Single-stage arterial switch operation conversion with dextro-transposition of the great arteries and pulmonary arterial hypertension due to baffle leak after a Senning procedure

Sorachi Shimada a,b,, Tomomi Uyeda a, Yoshichika Maeda a, Takumi Kobayashi a, Kanako Kishiki a, Yuji Hamamichi a, Satoshi Yazaki a, Naoki Wada c, Yukihiro Takahashi c, In-Sam Park a,d, Tadahiro Yoshikawa a
PMCID: PMC9605894  PMID: 36312768

Abstract

Patients who have undergone an atrial switch operation for dextro-transposition of the great arteries (dTGA) sometimes suffer from right ventricular dysfunction, tricuspid regurgitation, arrhythmias, or baffle leaks. We report the first case of single-stage arterial switch operation conversion in an adult patient with dTGA and pulmonary arterial hypertension (PAH) due to a baffle leak after a Senning procedure. Perioperative mechanical circulatory support was required for 3 weeks. Although chronic kidney disease persisted, her left ventricular function and pulmonary hypertension improved over the first postoperative year. This is a rare case, and we believe that the patient's PAH might have helped the left ventricle withstand systemic pumping for over two decades.

Learning objective

Patients with dextro-transposition of the great arteries may face problems after an atrial switch operation because their right ventricle is responsible for systemic pumping. Staged arterial switch operation conversion is a strategy that can combat these problems but increases the risk of perioperative mortality. Pulmonary arterial hypertension allows for single-stage arterial switch operation, but the operative risk may be higher.

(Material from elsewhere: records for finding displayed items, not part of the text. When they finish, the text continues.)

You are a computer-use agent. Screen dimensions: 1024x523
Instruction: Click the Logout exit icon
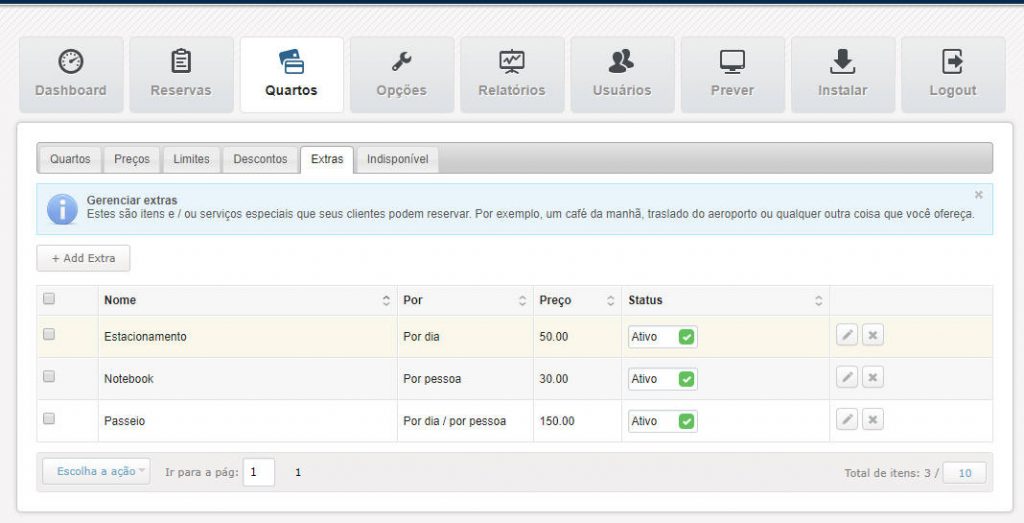pos(953,62)
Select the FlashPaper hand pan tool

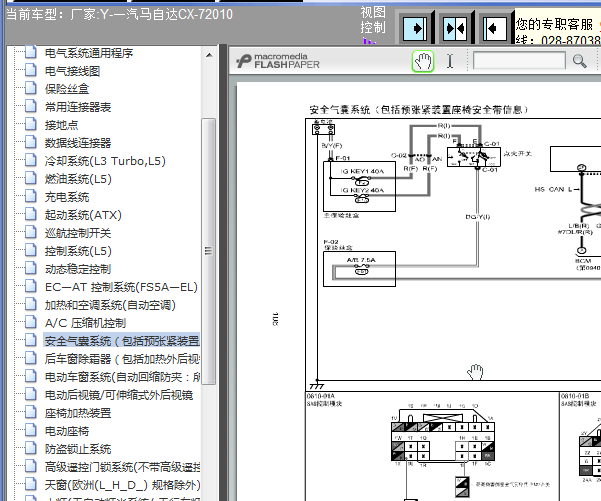423,61
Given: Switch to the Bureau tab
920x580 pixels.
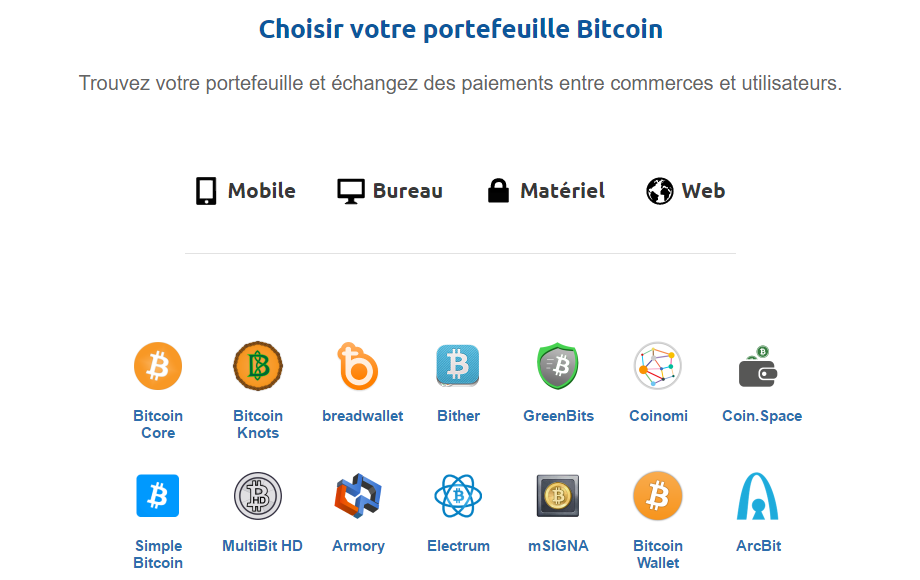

Keywords: Dextro-looped transposition of the great arteries, Arterial switch operation, Arterial switch operation conversion, Baffle leak, Pulmonary arterial hypertension, Congenital heart disease

Introduction

Atrial switch operations were performed to treat patients with dextro-transposition of the great arteries (dTGA) until the 1980s, when the arterial switch operation (ASO) replaced it as the standard treatment for dTGA. More recently, atrial switch surgery has been associated with several complications. A recent systematic review showed that late mortality in patients who had undergone an atrial switch was 11 % [1]. The major cardiac causes included arrhythmias (45 %) and congestive heart failure as a result of right ventricular (RV) dysfunction (21 %), which gradually worsened over time.

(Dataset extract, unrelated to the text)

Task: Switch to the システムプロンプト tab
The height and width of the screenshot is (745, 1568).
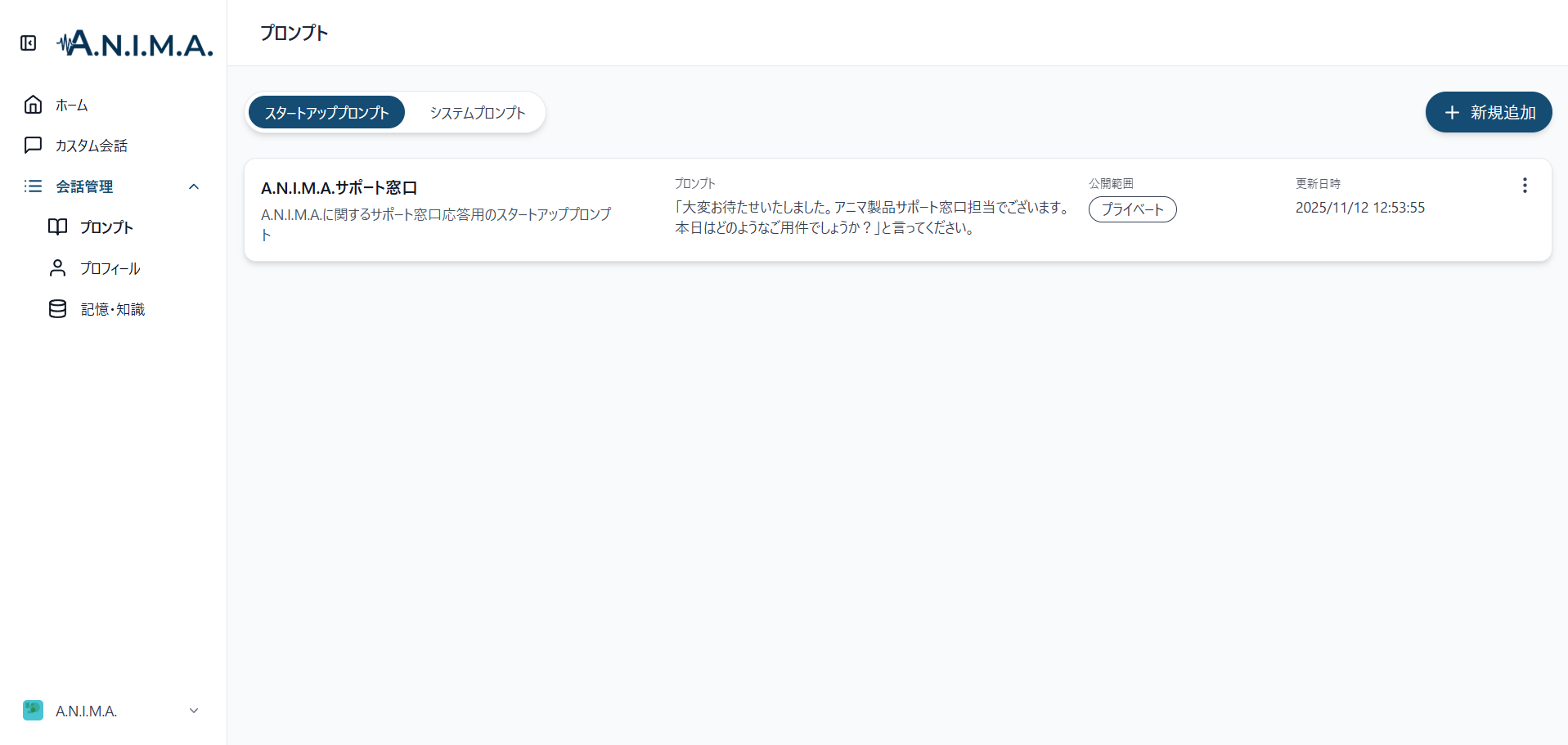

Patients who have undergone atrial switch operations sometimes require tricuspid valve surgery [2]. A few reports have suggested staged ASO conversion. The first stage consists of pulmonary artery banding to train the left ventricular (LV) myocardium to act as the systemic pump. The following stage consists of ASO, removal of the atrial switch connection, and reconstruction of the interatrial septum [3]. Although ASO conversion seems to be a better strategy than tricuspid valve repair, the mortality of this staged procedure is as high as 20–30 % since the LV is not adapted to systemic pumping [4]. The only other alternative is heart transplantation, which is rarely performed in Japan.

We report a case of single-stage ASO conversion after a Senning procedure. Our case had three notable differences in comparison with cases in previous reports. First, the patient's RV function was preserved. Second, she had severe pulmonary arterial hypertension (PAH) since she was 4 years old. Third, single-stage ASO conversion has been rarely reported. Only 11 known successful cases have been reported in the literature to date, all of which had native LV outflow tract stenosis or atrial baffle obstruction [2], [5], [6], [7].

Case report

A 32-year-old woman with congenital dTGA with intact ventricular septum had undergone a Senning procedure at 5 months of age. Postoperatively, her mean pulmonary arterial pressure gradually increased to 20, 45, 45, 48, and 80 mmHg at 1, 4, 15, 20, and 23 years of age, respectively. Her mean pulmonary capillary wedge pressure had never been >15 mmHg; therefore, the cause of her PAH was considered to be a result of atrial shunt of a Senning baffle leak. Transcatheter baffle leak closure was attempted but failed due to the shape and size of the defect. Hence, bosentan and beraprost (PAH-specific medications) were given, and subsequent surgical repair was planned.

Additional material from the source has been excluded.